Rai­ner Pöhlmann. Mein Leben.
Ge­dan­ken und Er­in­ne­run­gen

er­schie­nen im Juli 2015 bei der FOR­MAT Dru­cke­rei & Ver­lags­ge­sell­schaft
ISBN: 978-3-944829-38-8 | 168 Sei­ten | 24,50 €

Rai­ner Pöhlmann be­rich­tet in sei­nen Le­bens­er­in­ne­run­gen vom un­be­schwer­ten Auf­wach­sen zwi­schen Hal­den und Gru­ben des Al­ten­bur­ger Braun­kohl­e­re­viers, von den klei­nen und gro­ßen Aben­teu­ern der Kind­heit und Ju­gend, aber auch von Be­geg­nun­gen und Ent­schei­dun­gen des Er­wach­se­nen, die sein Leben präg­ten und ver­än­der­ten.

Er­zählt wird von Kund­schaf­ter­aus­bil­dung in West­ber­lin und Un­ter­su­chungs­haft in Leip­zig, von so­zi­a­lis­ti­scher Plan­wirt­schaft im VEB Hart­pap­pe, vom Sprung in die Markt­wirt­schaft mit der Thü­rin­ger Fi­ber­trom­mel GmbH, von Fa­mi­lie, von Freun­den, von Schick­sals­schlä­gen, Nie­der­la­gen und Er­fol­gen.

Meine Leis­tun­gen

An die­ser Le­bens-und Fir­men­ge­schich­te ar­bei­te­te ich mit ei­ni­gen Un­ter­bre­chun­gen ein­ein­halb Jahre. Einen Teil der his­to­ri­schen In­for­ma­ti­o­nen fand ich in der Se­kun­dä­r­li­te­ra­tur, das al­ler­meis­te Ma­te­ri­al je­doch ge­wann ich aus lan­gen Ge­sprä­chen mit Rai­ner Pöhlmann, der frei­mü­tig, ehr­lich und ohne Pa­thos über sein Leben sprach.

Aus einer über­wäl­ti­gen­den Fülle von Un­ter­la­gen und Fo­to­gra­fi­en wähl­te ich Ab­bil­dun­gen für die Pu­bli­ka­ti­on aus. Das Lay­out be­sorg­te sach­kun­dig und mit sehr viel Liebe zum De­tail mein Mann, Peter Män­nig.

Ent­stan­den ist ein ein­drucks­vol­les Zeug­nis eines be­weg­ten Le­bens.

Le­se­pro­be

Die Mut­ter

An einem kal­ten und win­di­gen Tag kurz vor Weih­nach­ten 1945 brach­te mich meine Mut­ter nach Ro­sitz. Ich war ge­ra­de vier Wo­chen alt, trug ein dün­nes Jäck­chen und lag in einem schmud­de­li­gen Steck­kis­sen – ein Kind, das nicht ge­wollt war. Mein Vater und seine Frau nah­men mich in Emp­fang. Die Mut­ter ging. Ich blieb.

Was zu tun ist:
**1)** Beantworte diese Fragen zum Text über das Buch von Rainer Pöhlmann:
(a) Bei welchem Verlag ist das Buch erschienen?
(b) Wie lange wurde an der Lebens- und Firmengeschichte gearbeitet?
(c) Wer hat das Layout gemacht?
**2)** Schreib die Leseprobe aus dem Buch von Rainer Pöhlmann weiter, beginnend nach „Ich blieb“.
Die Zeilen danach stammen aus einer anderen Quelle.

Eine Reihe von Zeilen:
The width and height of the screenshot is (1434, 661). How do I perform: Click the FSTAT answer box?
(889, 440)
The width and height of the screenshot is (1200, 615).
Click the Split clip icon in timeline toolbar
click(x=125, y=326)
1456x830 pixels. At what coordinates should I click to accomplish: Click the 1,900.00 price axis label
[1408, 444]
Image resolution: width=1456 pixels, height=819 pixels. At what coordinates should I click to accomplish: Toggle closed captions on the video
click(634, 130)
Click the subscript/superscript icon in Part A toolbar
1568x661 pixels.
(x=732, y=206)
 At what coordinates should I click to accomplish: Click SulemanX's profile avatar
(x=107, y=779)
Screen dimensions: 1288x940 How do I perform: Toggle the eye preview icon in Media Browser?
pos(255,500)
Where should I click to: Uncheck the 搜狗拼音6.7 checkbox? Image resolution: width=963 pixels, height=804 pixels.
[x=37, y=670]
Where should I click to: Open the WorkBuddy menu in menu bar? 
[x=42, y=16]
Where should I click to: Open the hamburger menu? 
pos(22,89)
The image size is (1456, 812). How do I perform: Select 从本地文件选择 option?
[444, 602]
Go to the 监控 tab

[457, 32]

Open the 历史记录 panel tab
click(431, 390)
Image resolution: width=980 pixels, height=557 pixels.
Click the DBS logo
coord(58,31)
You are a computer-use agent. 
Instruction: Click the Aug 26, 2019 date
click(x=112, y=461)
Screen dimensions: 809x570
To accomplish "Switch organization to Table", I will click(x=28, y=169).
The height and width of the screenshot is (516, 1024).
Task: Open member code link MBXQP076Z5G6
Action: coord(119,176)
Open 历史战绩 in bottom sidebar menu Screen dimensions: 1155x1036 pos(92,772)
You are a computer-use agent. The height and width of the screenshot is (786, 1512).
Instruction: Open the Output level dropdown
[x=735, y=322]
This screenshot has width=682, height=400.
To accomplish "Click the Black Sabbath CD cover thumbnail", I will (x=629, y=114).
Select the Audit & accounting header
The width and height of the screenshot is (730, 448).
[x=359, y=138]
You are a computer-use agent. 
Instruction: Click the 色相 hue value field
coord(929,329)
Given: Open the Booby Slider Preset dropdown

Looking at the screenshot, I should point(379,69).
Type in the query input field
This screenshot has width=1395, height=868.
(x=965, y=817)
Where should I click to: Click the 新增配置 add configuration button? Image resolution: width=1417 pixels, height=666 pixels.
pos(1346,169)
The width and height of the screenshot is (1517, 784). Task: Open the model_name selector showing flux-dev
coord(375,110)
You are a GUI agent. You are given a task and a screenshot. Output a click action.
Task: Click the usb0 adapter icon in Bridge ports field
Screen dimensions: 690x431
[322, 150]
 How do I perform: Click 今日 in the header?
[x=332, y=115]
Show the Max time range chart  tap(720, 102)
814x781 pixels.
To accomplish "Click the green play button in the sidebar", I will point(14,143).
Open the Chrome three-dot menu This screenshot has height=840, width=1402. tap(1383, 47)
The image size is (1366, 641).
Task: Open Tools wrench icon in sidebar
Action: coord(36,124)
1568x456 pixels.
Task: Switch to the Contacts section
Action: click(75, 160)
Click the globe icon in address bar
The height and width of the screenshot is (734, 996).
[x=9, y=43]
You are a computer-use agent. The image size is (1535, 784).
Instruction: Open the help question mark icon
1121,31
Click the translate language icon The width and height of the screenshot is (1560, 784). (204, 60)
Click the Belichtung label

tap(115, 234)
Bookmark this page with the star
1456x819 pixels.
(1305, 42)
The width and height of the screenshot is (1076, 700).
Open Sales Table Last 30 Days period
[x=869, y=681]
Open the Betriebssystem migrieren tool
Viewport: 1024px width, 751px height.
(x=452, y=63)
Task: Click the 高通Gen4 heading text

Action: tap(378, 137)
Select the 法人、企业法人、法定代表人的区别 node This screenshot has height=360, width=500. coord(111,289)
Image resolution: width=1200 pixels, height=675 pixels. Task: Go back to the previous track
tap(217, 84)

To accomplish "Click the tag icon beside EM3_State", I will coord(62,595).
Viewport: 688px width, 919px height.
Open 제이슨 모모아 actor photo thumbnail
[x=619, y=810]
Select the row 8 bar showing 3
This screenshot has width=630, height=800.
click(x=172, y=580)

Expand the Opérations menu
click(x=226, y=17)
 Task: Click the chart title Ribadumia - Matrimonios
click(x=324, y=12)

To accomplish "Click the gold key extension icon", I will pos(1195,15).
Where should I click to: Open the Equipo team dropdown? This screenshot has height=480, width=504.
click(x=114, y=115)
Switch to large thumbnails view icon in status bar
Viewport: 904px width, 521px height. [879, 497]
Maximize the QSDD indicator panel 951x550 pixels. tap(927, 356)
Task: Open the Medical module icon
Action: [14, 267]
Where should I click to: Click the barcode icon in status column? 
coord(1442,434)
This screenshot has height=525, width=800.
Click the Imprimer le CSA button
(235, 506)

Erwartete Antworten:
**1)**
(a) Bei der FORMAT Druckerei & Verlagsgesellschaft.
(b) Mit einigen Unterbrechungen eineinhalb Jahre.
(c) Peter Männig.

**2)**
Schon wäh­rend ihrer Schwan­ger­schaft hatte meine Mut­ter Kon­takt zu mei­nem Vater und des­sen Frau auf­ge­nom­men und deut­lich ge­macht, dass sie das Kind, das in ihr wuchs, nicht auf­zie­hen könne und wolle. Ihr Mann stand im Felde, wuss­te nichts von ihrer Af­fä­re, und au­ßer­dem muss­te sie sich um ihre bei­den Töch­ter küm­mern.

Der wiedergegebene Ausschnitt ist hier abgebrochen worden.